We call this process “ETL” Extract, Transform and Load. Let’s take a look at a particular example and how we’re able to clean the data to get a clear picture of what’s happening. One of our customers is a large B2B hard goods retailer. They work through a network of dealers and generate roughly $1.5B a year in sales. That’s around a million transactions per year, a pretty significant chunk of data. Let’s say we made a sale to O’Connors (an Irish pub in Troy, NY). That’s great, then we made a sale to OConnors (the same Irish Pub) and then a few months later we made a sale to O-Connors Irish Pub (same place). So my simple analysis says we’ve got three differently named customers – but that’s not really the case. This kind of variation is incredibly common in sales transactions. So what do we do?

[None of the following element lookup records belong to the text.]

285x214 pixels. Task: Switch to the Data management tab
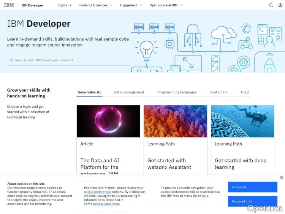[x=129, y=92]
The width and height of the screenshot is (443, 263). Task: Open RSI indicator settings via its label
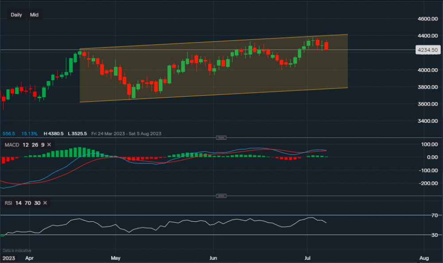[x=8, y=203]
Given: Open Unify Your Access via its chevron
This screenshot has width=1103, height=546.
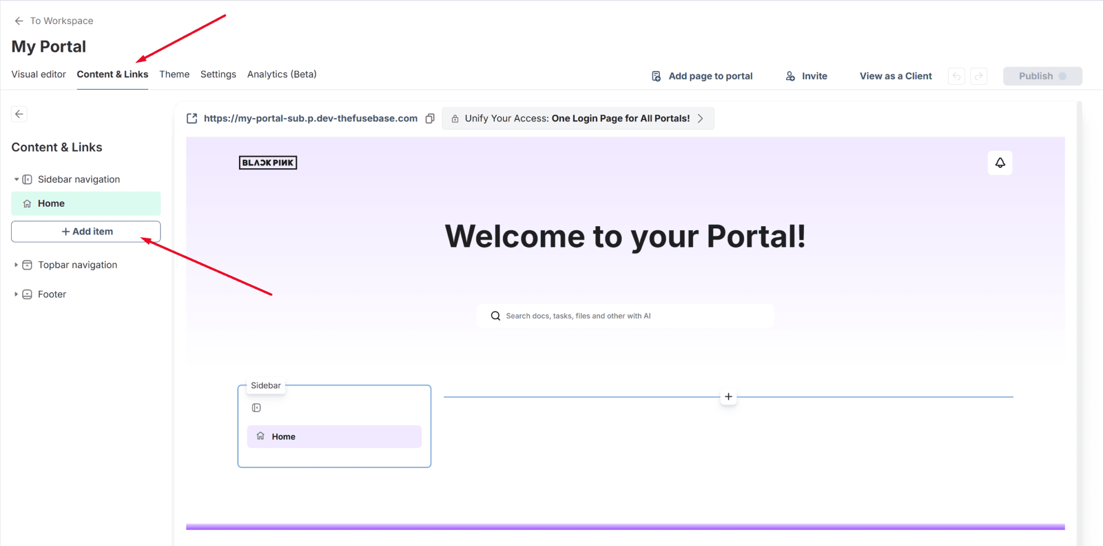Looking at the screenshot, I should click(701, 118).
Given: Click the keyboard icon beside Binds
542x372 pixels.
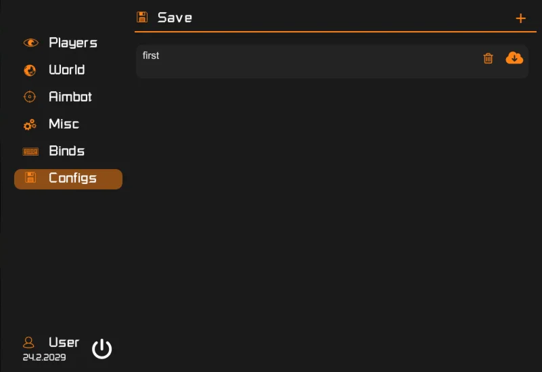Looking at the screenshot, I should (30, 152).
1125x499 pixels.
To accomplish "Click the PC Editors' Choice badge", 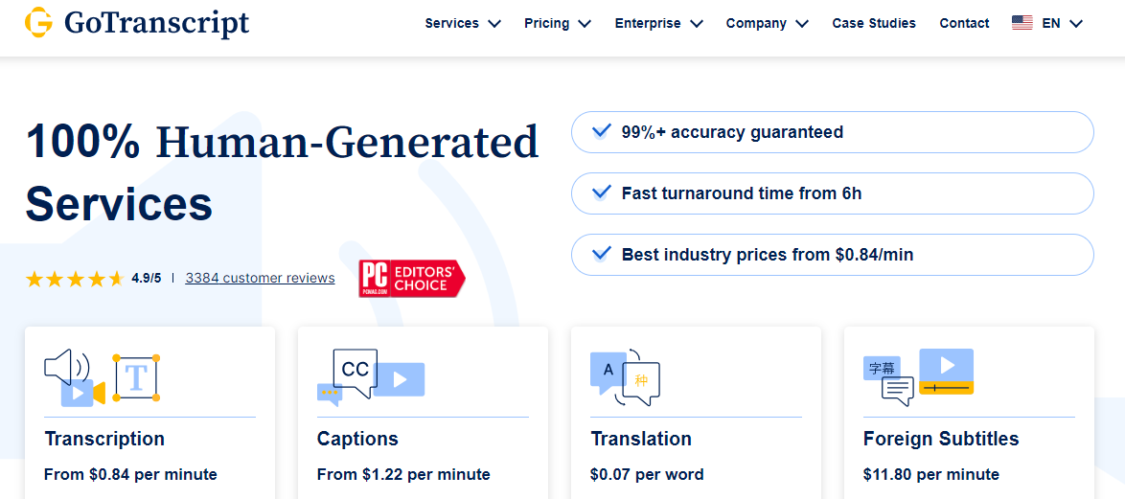I will tap(412, 278).
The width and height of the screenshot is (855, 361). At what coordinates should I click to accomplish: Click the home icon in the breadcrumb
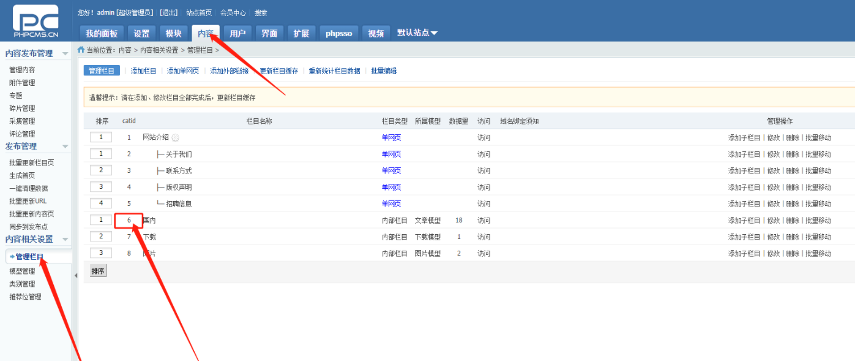81,50
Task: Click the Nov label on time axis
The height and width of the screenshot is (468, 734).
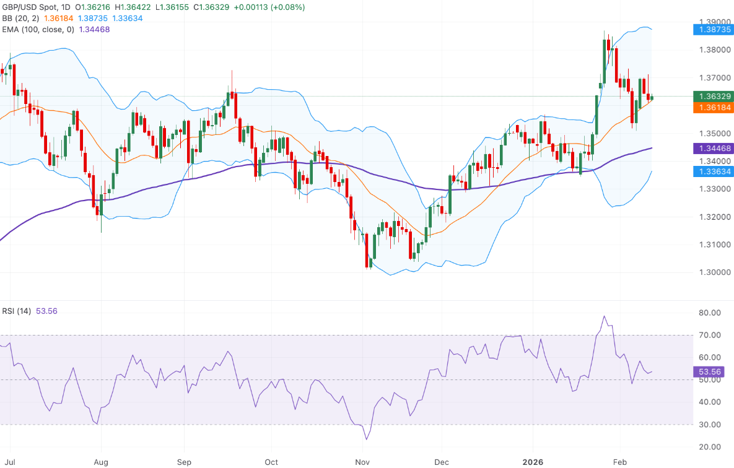Action: (362, 462)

First off, we can do some textual analysis to match up the names. At the most basic level, we simply eliminate capitalization and punctuations. This usually gets us 30% of the way there. Next, we can use “fuzzy matching,” which matches names which are “close” to each other, and “phonetic matching” which gets us similar sounding names. Now we’re about 60% of the way there. Finally, we can use the address. Often, however, these will have the same issues – so do I need to do everything again? No, because it turns out that address standardization is a solved problem. Think of all the people who use GPS’s and type their addresses in multiple ways. Google (or the GPS provider) needs to convert them to a “standard” form to match against them. So, we use the same technique and identify that all the O’Connors are at the same address. At this point we can make a pretty safe assumption they are the same business. That gets us to 90% of the way there.
I wish I could tell you I had a magic wand for the last 10%, but I don’t. This comes down to an efficient process of identifying the potential problem accounts and some level of examination. Even when I sell to thousands of accounts, the number we’re left with at the end usually turns out to be manageable.
In summary, your data is probably not much worse than everyone else’s, and it’s often possible to do most of “record-linking” and cleaning using an automated process and then finishing up with some manual data inspection.